> _Activity_
A single number is the expected answer: the count of lines in the listing that hold the word "agent".

> _Provided records_

-=-=-=-=-

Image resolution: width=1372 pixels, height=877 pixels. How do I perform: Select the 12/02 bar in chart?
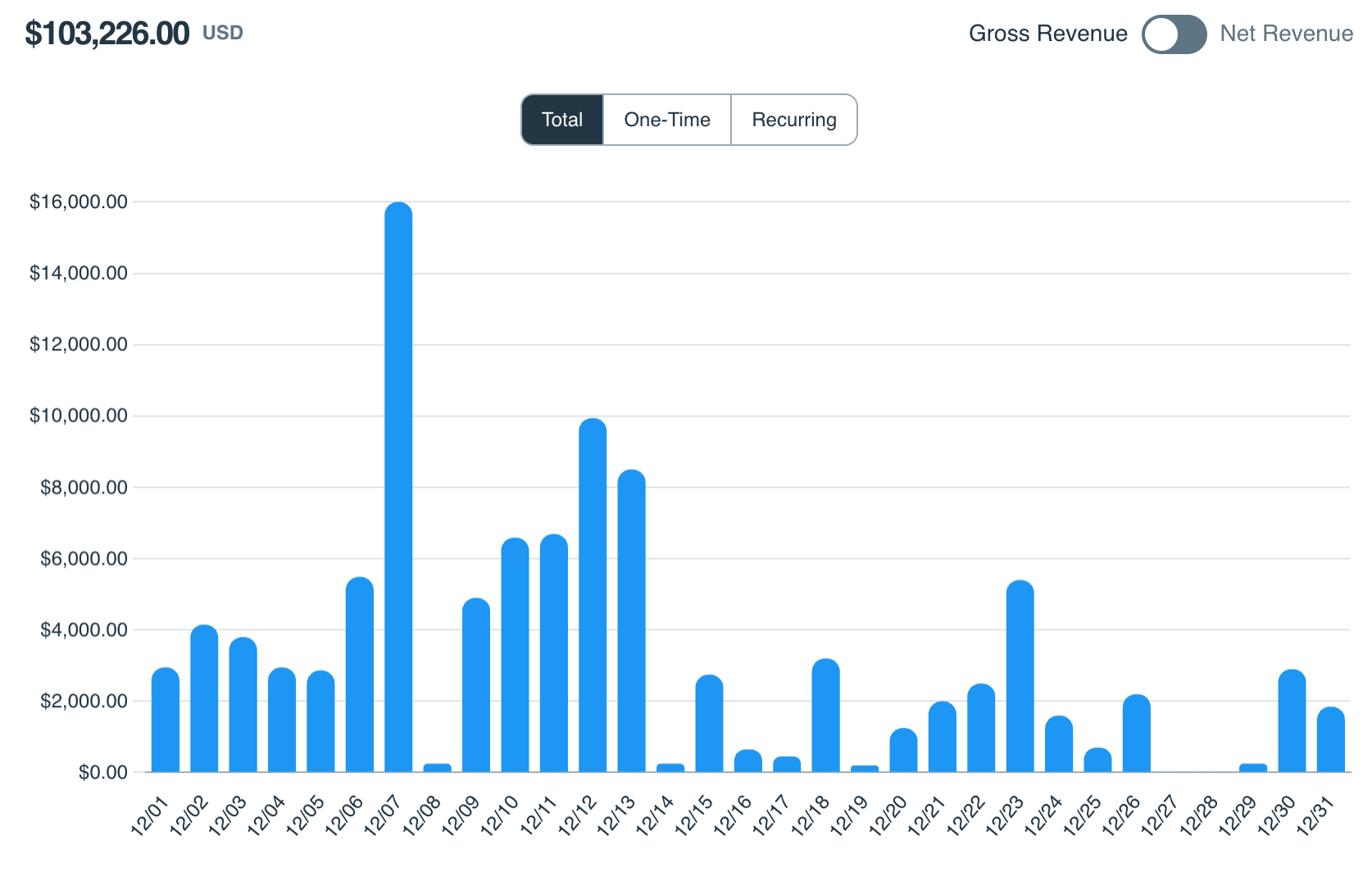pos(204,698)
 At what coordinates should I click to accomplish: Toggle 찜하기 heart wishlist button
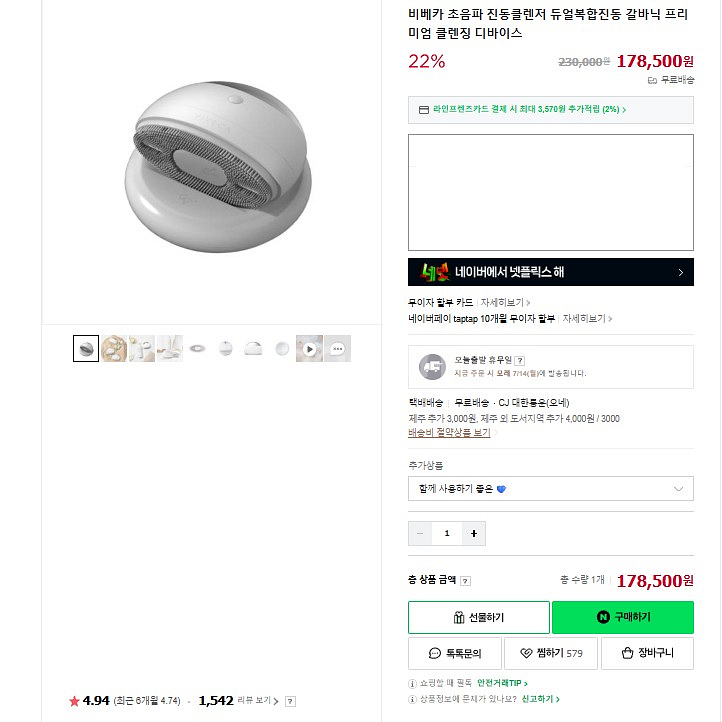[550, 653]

-=-=-=-=-

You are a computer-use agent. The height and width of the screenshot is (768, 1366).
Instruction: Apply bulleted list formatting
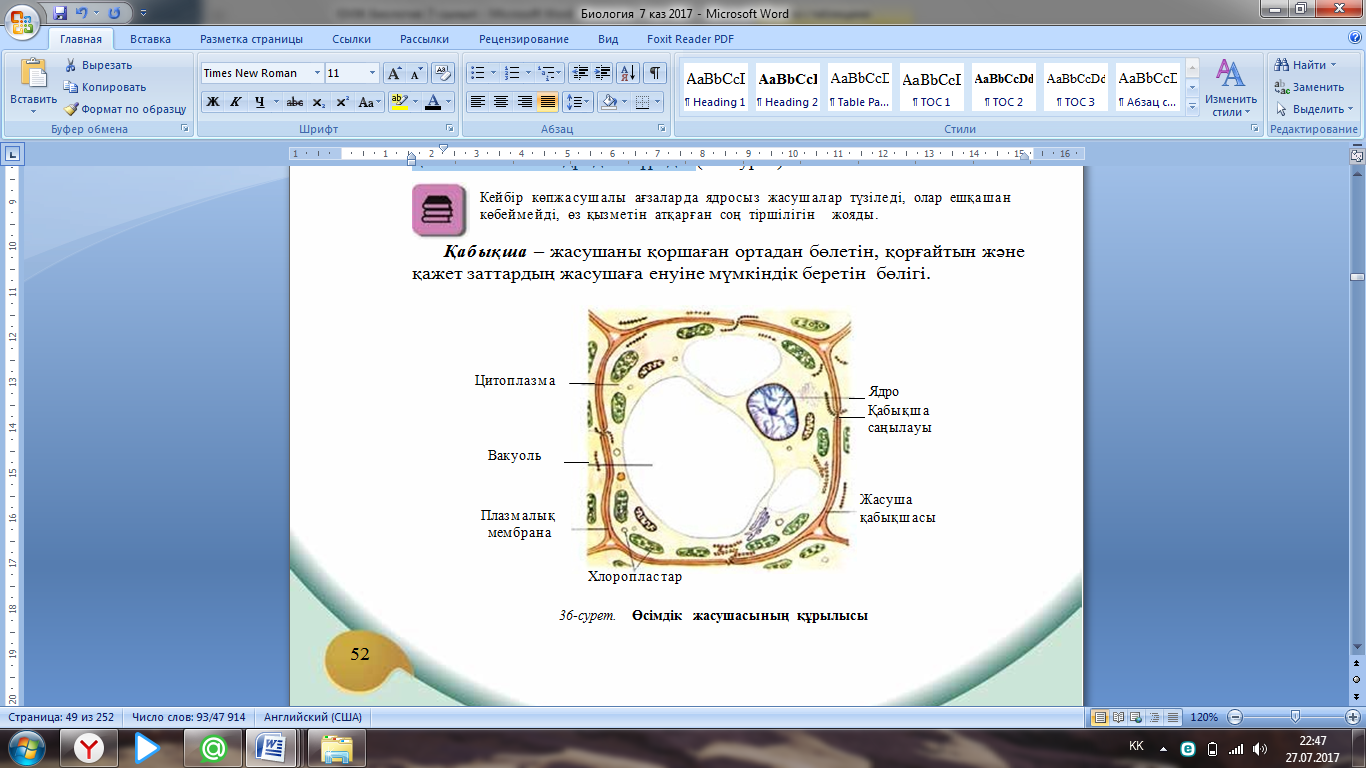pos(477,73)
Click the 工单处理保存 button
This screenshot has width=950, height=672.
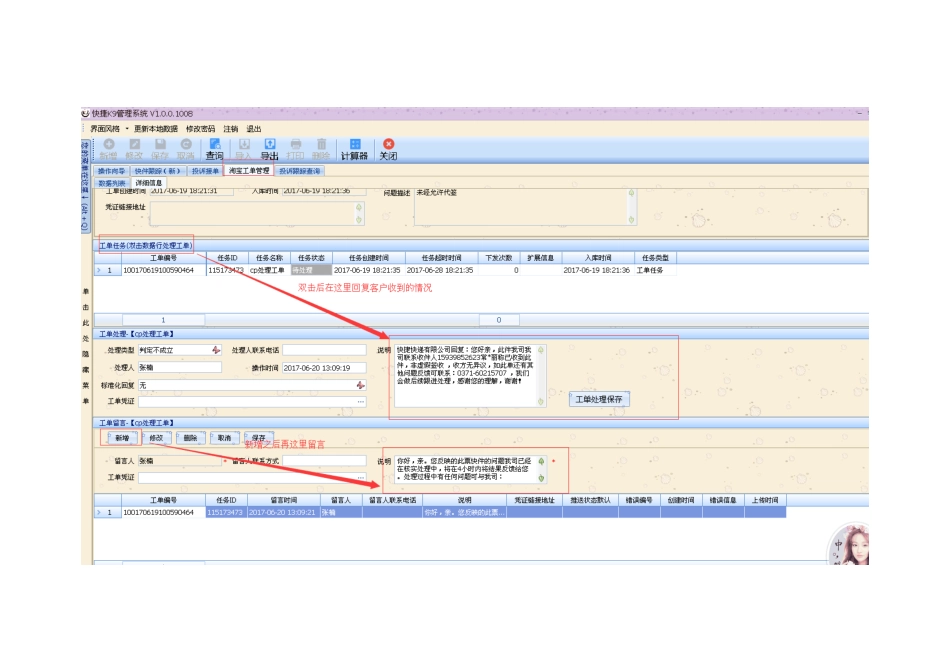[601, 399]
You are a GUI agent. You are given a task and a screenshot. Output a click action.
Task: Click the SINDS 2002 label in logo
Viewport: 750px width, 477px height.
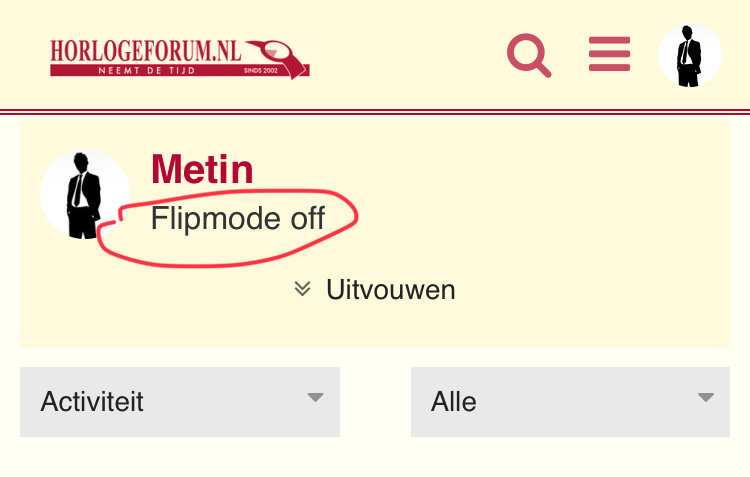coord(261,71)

-=-=-=-=-

> _Result below_
2